Winter is rough. The worst part is only seeing the yard in daylight on the weekends. For me, I transition to garage projects (working on lawn equipment) and also indoor remodeling projects to keep me busy until spring.


----------



## pennstater2005 (Jul 17, 2017)

I have a new snowblower to try out. Super mild winter last year and never really got to test it.


----------



## LawnNerd (Sep 2, 2017)

We do have christmas coming up, so setting up lights and opening presents help, for a little.
Line up a few shows on netflix or hulu and binge binge binge. And by binge i mean binge drinking while binge watching. Then after about 3 weeks, you start to cry because you realize it's no longer helping with your lawn withdrawal. That's when you finally give in and do the wife's pintrest list. Then it's only a matter of a few weeks for me till i need to start gearing up for the summer onslaught.


----------



## pennstater2005 (Jul 17, 2017)

Anybody ever get herbicides for a Christmas present? Please tell me no :lol:


----------



## social port (Jun 19, 2017)

pennstater2005 said:


> Anybody ever get herbicides for a Christmas present? Please tell me no :lol:


No, but I did use a GoPro this summer to film a point of view perspective while I mowed my yard. I'll have that if things ever get too bad.


----------



## jessehurlburt (Oct 18, 2017)

social port said:


> No, but I did use a GoPro this summer to film a point of view perspective while I mowed my yard. I'll have that if things ever get too bad.
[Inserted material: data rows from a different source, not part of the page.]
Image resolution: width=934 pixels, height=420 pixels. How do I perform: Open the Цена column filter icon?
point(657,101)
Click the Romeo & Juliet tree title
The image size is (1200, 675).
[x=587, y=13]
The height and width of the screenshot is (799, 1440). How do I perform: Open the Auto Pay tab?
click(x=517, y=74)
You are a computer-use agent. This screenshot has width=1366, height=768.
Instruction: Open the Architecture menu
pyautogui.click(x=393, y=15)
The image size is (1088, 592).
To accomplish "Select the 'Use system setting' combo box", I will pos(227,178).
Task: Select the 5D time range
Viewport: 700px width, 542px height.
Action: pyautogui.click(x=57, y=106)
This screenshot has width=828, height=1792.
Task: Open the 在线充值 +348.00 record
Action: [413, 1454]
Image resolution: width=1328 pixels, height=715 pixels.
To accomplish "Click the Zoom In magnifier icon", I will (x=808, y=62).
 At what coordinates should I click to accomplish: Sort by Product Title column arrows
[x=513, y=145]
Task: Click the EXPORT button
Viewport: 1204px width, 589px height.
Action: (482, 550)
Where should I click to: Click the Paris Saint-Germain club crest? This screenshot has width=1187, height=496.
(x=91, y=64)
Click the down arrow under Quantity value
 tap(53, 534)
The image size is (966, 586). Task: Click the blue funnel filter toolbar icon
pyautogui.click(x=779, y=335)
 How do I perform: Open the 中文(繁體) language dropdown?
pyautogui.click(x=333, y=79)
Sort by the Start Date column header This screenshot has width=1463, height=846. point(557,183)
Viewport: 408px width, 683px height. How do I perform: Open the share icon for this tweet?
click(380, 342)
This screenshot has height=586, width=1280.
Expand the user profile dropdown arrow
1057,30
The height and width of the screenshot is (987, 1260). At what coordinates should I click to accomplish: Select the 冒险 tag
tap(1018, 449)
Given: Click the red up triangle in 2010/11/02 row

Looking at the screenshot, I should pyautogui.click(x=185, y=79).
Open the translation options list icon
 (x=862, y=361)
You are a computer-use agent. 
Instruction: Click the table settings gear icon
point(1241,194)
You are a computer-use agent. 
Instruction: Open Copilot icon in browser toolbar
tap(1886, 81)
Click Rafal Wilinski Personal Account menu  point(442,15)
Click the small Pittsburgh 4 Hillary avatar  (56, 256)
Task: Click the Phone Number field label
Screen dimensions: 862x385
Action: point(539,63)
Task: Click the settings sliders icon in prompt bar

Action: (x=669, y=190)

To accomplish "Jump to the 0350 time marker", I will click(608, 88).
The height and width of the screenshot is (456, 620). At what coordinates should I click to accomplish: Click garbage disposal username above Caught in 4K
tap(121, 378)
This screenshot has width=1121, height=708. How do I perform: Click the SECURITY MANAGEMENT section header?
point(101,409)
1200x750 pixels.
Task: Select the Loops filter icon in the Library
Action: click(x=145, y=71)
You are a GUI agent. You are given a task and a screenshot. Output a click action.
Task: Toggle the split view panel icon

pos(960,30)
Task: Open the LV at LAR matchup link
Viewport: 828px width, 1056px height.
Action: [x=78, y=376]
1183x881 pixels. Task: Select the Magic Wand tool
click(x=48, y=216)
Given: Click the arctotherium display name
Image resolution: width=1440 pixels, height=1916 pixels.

Thanks, that makes me feel better! :lol:


----------



## ryeguy (Sep 28, 2017)

social port said:


> pennstater2005 said:
> 
> 
> > Anybody ever get herbicides for a Christmas present? Please tell me no :lol:
> ...


This is just the gateway drug to you starting a youtube channel.


----------



## ken-n-nancy (Jul 25, 2017)

pennstater2005 said:


> Anybody ever get herbicides for a Christmas present? Please tell me no :lol:


No, but I'm putting grass seed on my list for this Christmas -- 10# Award, 20# Bewitched, 10# Prosperity!

Planning to use some for spring seeding where needed to gain back some territory in the ongoing _war against poa trivialis_ and a planned late summer 2018 renovation of the front lawn -- about 6700sqft.


----------



## LawnNerd (Sep 2, 2017)

pennstater2005 said:


> Anybody ever get herbicides for a Christmas present? Please tell me no :lol:


No, but i did ask for the toro lawn striper last year. :lol:



ken-n-nancy said:


> pennstater2005 said:
> 
> 
> > Anybody ever get herbicides for a Christmas present? Please tell me no :lol:
> ...


I think we should get a group gift together to buy Ken-N-Nancy some napalm for Christmas.


----------



## MikeD (Aug 17, 2017)

You can always set up a camera system around your house and login anywhere in the world and look at your lawn.. I setup a great lorex system the lawn looks great, better then it really is... Plus you can always catch that neighbor who let's there dog pee on your lawn.. Hehehe


----------